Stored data
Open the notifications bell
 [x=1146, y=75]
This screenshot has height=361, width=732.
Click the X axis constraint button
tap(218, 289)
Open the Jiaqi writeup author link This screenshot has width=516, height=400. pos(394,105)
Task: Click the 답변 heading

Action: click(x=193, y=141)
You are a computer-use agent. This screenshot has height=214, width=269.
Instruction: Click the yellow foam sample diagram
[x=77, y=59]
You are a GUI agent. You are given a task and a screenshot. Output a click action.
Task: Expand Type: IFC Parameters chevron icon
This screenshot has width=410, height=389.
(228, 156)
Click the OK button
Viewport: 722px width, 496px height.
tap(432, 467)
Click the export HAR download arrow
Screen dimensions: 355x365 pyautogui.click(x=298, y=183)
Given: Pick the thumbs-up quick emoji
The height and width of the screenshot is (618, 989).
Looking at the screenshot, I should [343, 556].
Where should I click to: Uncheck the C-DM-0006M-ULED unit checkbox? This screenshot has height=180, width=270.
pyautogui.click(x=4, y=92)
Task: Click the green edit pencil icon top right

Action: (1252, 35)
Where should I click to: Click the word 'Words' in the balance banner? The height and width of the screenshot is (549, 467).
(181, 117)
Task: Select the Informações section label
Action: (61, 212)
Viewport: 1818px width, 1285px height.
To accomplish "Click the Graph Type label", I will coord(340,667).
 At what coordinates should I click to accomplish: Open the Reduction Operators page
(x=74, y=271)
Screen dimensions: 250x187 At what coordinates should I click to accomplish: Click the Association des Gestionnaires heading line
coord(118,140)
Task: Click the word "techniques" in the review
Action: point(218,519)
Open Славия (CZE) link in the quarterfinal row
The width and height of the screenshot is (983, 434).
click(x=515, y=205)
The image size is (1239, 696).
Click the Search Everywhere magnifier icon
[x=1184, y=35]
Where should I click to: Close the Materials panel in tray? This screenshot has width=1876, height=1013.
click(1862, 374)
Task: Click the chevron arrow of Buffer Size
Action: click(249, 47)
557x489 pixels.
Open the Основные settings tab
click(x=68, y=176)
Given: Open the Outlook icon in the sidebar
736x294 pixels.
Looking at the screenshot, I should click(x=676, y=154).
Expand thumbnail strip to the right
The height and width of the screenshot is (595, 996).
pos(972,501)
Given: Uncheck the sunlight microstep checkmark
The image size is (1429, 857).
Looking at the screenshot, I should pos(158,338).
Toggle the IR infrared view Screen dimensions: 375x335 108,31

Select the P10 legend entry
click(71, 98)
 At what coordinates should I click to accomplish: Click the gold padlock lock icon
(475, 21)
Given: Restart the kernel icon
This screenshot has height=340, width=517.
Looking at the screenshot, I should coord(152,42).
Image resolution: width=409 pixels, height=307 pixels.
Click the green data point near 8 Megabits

◆ WHAT YOU HAVE TO DO ◆
Return all lines in the entries above that carry the word "link".

◆ ANSWER TO THIS EXERCISE ◆
Open the Jiaqi writeup author link This screenshot has width=516, height=400. pos(394,105)
Open Славия (CZE) link in the quarterfinal row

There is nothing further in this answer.